Eyüp Aydın'ı, dün rakip oyun kurarken, daha önce Dries Mertens'ten alıştığımız gibi rakibin ikinci stoperine ön alan baskısı yaparken gördük. Bu da bana, Galatasaray'ın alışık olduğumuz gibi 4231 formasyonuyla oynayacağını düşündürdü.

Ancak aynı Eyüp Aydın 63'üncü dakikaya kadar sol ayaklı bir sağ iç oyuncusu (8 numara) olarak iç koridorda oynadı. Galatasaray hücumlarında sol içte sol ayaklı Berkan Kutlu (diğer 8 numara), merkezde ise yine sol ayaklı Kerem Demirbay oyun kurucu (6 numara) vardı. Zaman zaman Eyüp Aydın ve Berkan Kutlu'nun da oyun kurulumu sırasında geriye gelerek altı numara pozisyonunda oynadıklarını da şahit olduk.

Galatasaray'ın saha içindeki bu dağılımını daha net biçimde göstermek amacıyla aşağıya iki görsel bırakıyorum.

Hücumdayken Galatasaray'ın saha içi dağılımına bakıyoruz. Orta sahada ilk bakışta Demirbay-Aydın-Kutlu üçlüsü dikkat çekiyor. Önlerinde sağdan itibaren kanat forvetler Tetê ve Kerem Aktürkoğlu var.

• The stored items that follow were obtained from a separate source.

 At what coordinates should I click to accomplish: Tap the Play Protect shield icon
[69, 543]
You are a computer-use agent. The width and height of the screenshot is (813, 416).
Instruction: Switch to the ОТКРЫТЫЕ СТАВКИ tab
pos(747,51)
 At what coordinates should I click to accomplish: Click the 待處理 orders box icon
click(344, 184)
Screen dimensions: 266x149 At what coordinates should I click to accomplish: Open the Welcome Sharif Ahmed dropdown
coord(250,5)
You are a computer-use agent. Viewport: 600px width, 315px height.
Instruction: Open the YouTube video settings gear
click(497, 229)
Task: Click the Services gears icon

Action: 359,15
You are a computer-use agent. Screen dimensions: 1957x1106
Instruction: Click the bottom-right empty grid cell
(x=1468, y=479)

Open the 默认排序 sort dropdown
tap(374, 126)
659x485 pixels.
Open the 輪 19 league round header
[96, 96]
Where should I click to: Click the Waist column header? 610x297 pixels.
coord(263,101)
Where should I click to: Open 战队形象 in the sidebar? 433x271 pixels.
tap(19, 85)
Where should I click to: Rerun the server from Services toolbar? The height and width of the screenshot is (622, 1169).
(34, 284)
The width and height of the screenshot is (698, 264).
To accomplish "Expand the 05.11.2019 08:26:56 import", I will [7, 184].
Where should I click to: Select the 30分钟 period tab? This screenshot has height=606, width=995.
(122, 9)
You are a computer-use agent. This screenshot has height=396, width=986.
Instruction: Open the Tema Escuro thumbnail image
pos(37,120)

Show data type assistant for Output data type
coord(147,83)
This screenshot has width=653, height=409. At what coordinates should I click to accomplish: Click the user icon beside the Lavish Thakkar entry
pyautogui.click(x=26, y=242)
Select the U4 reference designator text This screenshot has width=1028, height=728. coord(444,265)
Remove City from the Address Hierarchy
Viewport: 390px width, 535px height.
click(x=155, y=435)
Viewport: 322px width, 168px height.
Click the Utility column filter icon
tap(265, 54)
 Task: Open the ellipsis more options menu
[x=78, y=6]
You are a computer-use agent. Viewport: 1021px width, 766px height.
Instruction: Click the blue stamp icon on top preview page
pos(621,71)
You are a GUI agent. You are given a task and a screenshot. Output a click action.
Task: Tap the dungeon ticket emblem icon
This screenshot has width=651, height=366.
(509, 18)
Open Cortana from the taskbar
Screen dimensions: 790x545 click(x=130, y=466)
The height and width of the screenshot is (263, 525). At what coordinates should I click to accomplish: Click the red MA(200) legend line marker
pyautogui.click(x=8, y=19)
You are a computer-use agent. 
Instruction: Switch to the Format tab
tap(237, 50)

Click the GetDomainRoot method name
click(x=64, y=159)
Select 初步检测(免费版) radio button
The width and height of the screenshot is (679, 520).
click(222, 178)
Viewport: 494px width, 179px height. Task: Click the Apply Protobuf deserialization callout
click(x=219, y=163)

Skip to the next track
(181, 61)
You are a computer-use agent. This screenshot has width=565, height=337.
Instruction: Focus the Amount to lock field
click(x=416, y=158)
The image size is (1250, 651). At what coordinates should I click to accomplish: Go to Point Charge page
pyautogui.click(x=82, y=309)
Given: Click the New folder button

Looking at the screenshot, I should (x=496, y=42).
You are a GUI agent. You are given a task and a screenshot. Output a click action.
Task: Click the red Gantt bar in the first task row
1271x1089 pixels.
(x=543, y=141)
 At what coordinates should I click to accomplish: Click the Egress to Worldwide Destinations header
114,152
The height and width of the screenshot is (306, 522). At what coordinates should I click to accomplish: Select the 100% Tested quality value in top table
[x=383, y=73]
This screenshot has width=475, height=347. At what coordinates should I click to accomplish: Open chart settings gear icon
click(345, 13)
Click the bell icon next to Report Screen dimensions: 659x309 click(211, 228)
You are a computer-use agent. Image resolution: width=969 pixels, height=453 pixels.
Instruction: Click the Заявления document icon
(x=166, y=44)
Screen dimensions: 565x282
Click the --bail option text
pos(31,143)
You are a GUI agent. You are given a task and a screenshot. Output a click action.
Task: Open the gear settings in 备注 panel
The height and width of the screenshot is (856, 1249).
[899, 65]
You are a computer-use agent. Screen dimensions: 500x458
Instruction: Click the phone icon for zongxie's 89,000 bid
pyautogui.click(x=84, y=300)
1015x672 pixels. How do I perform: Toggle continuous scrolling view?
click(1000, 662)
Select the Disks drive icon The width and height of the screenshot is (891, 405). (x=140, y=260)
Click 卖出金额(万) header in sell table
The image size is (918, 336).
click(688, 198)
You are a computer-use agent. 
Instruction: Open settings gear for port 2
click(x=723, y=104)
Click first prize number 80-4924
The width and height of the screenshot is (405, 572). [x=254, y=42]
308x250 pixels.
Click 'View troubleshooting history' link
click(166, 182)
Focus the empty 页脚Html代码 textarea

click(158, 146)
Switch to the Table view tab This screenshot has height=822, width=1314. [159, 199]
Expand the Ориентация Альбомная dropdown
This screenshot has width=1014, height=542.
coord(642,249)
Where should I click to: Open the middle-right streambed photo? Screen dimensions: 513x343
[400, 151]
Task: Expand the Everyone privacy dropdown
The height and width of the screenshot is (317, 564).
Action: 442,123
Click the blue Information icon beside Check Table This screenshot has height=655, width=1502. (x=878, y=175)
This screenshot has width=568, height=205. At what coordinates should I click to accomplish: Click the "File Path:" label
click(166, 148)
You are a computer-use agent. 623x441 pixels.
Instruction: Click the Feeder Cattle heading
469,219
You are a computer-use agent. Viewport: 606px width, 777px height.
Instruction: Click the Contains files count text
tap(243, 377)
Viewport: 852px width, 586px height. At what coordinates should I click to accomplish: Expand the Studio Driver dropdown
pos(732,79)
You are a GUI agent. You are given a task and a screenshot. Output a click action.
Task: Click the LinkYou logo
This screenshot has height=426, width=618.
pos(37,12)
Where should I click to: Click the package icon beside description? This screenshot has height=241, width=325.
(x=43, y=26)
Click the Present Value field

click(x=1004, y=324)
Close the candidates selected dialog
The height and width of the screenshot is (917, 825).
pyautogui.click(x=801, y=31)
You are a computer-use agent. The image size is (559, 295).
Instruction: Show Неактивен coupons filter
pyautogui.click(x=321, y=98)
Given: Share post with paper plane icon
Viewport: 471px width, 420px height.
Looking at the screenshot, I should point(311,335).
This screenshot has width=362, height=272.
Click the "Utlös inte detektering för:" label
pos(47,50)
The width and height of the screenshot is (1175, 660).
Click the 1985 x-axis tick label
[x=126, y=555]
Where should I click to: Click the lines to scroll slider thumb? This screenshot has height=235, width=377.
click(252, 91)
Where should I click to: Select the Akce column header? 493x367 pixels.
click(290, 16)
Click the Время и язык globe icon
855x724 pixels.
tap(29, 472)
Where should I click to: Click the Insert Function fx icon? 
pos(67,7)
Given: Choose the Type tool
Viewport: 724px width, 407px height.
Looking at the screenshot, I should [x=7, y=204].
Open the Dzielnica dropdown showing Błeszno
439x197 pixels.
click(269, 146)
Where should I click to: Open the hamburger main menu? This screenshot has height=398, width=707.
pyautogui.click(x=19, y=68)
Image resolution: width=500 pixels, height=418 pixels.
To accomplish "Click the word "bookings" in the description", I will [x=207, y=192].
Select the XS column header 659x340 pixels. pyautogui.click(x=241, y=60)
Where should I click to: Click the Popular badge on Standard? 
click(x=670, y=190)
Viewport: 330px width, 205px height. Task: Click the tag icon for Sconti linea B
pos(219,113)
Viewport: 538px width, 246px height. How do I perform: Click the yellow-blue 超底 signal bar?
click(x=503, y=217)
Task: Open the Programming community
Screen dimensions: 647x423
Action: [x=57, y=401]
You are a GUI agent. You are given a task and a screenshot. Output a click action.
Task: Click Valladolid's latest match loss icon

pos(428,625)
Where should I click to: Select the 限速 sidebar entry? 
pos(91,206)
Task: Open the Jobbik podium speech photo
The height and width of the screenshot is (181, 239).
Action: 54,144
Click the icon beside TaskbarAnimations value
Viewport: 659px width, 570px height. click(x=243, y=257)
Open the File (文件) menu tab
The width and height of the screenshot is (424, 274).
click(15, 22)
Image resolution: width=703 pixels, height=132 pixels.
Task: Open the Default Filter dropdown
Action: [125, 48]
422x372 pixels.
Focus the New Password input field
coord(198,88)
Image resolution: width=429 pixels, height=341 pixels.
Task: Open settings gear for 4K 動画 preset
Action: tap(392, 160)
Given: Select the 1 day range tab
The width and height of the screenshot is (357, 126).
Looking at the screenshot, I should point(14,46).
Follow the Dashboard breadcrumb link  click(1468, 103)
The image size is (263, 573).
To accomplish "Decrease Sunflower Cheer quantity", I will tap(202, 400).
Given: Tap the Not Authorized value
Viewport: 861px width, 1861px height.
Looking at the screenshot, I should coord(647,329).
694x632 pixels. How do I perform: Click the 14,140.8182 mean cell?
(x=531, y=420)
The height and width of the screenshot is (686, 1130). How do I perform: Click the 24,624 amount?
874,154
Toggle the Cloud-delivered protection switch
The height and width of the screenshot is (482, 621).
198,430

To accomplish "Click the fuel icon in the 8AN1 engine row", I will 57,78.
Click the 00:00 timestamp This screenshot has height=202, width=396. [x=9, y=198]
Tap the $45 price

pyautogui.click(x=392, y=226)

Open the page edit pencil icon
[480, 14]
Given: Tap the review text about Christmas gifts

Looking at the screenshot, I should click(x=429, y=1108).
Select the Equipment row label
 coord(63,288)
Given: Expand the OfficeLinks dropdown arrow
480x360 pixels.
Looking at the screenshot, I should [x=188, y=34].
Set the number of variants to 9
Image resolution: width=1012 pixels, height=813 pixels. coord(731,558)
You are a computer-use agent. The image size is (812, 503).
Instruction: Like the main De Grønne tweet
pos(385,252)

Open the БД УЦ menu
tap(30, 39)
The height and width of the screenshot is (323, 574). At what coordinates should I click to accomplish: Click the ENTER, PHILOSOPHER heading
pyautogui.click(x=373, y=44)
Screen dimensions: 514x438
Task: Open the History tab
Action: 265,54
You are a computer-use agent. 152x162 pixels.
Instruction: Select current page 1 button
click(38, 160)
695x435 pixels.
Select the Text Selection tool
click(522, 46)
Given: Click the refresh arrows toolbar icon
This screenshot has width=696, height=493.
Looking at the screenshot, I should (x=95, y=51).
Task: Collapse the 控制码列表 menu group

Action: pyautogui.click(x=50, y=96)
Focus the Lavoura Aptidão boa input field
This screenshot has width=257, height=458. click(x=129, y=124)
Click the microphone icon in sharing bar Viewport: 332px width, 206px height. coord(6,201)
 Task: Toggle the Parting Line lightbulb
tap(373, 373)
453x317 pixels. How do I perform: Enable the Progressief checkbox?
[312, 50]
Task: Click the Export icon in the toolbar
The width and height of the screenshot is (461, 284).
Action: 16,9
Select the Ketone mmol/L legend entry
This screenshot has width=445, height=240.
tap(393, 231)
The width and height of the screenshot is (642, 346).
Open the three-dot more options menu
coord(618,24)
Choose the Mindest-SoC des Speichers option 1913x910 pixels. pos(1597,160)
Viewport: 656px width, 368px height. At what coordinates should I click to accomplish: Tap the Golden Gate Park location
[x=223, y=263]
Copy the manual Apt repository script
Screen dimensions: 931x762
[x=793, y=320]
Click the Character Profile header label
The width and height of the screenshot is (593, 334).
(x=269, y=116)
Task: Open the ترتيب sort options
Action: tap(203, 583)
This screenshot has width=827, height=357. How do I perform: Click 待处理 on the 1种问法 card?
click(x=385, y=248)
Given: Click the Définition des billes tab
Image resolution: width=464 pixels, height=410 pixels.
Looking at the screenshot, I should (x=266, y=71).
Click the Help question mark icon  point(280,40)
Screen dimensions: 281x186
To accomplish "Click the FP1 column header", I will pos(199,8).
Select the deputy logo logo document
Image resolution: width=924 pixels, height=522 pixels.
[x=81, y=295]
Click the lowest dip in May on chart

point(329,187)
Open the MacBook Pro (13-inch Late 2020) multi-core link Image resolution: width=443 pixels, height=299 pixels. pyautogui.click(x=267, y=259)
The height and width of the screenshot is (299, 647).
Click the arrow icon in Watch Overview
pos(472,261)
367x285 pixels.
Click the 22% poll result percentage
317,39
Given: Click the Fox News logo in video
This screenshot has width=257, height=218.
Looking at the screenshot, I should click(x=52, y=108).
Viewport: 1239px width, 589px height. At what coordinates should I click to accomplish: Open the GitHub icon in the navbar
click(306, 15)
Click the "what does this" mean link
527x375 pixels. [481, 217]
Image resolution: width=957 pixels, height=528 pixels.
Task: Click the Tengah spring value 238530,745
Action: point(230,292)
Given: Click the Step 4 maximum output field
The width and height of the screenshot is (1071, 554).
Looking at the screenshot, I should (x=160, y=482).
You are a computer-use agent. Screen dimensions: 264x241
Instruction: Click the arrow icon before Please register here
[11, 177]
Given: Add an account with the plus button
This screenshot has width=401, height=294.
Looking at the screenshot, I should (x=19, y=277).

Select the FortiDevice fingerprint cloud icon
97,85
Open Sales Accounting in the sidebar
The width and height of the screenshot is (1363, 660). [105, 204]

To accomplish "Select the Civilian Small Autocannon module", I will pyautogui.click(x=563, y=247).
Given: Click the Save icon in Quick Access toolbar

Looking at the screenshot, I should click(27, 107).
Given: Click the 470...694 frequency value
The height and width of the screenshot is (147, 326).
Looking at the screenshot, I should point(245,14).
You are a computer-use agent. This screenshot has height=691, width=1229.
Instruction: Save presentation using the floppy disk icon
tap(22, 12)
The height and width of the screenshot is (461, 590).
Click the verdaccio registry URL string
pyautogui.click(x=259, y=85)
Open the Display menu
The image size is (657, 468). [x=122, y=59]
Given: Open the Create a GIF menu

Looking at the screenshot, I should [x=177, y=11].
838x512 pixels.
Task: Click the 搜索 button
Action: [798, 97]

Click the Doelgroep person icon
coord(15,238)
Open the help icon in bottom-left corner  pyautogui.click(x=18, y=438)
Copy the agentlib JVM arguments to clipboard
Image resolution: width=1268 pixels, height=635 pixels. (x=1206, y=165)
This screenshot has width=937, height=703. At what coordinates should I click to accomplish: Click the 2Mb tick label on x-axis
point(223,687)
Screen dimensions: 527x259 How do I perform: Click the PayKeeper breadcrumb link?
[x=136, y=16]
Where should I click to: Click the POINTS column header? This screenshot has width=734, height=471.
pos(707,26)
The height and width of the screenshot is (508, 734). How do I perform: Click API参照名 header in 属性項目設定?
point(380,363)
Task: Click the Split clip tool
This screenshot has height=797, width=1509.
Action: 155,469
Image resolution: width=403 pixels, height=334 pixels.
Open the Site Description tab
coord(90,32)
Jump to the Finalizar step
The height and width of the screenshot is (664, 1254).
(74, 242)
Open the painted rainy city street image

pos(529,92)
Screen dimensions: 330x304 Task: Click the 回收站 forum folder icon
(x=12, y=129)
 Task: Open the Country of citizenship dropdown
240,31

En kenarda bekler Barış Alper Yılmaz ve Kâzımcan Karataş, en önde de Halil Dervişoğlu yer alıyor. (Kaynak).
Oyun kurulumu sırasında Galatasaray'ın saha içi dağılımına bakıyoruz. Demirbay-Aydın-Kutlu üçlüsü yine 1+2 formasyonuyla sahada. Arkalarında ise sağdan itibaren stoperler Nelsson ve Bardakcı var. (Kaynak).

Başka denemeler

Okan Buruk Ümraniyespor karşısında sadece 4231 görünümlü 433 denemesini yapmadı. Başka minik denemeler de gerçekleştirdi. Sıralıyorum:

  1. Maça 10 numara görünümlü 8 numara olarak başlayan Eyüp Aydın 63'üncü dakikada Galatasaray'ın 4231'e geçmesiyle merkez orta sahada görev aldı, oyuna yeni giren Tanguy Ndombélé ile birlikte.
  2. Oyuna 8 numara olarak başlayan Berkan Kutlu ise 63'üncü dakikada Victor Nelsson ve Abdülkerim Bardakcı'nın çıkmasından sonra sol stoper olarak görev yapmaya başladı.
  3. Maça santrfor olarak başlayan Halil Dervişoğlu 72'inci dakikada Kerem Aktürkoğlu'nun oyundan çıkmasıyla sol kanat forvete geçti.
  4. Oyuna 63'üncü dakikada giren Wilfried Zaha ise dokuz dakika sol kanat forvet olarak görev yaptıktan sonra 72'nci dakikada santrfora geçti.
  5. Kerem Aktürkoğlu ise maçın başından 63'üncü dakikaya kadar sol kanat forveti olarak görev yaptı, bu dakikadan çıktığı 72'nci dakikaya kadar da santrfor arkasında oynadı.

Aktürkoğlu sorunsalı

4231 görünümlü 433 saha dağılımı bizi şu soruya götürüyor: Forvet hattında görev yapan Tetê, Kerem Aktürkoğlu ve Halil Dervişoğlu nasıl bir düzende oynadılar? Bu sorunun en doğru yanıtı, “eskisi gibi oynadılar” olmalıdır. Zira Tetê dünkü maçta sağ iç koridoru kullandı çoğunlukla, Dervişoğlu merkez hücum oyuncusu olarak görev yaparken Aktürkoğlu ise şimdiye kadar gördüğümüz gibi hem sol ve sağ iç koridorları kullandı, hem de merkezi.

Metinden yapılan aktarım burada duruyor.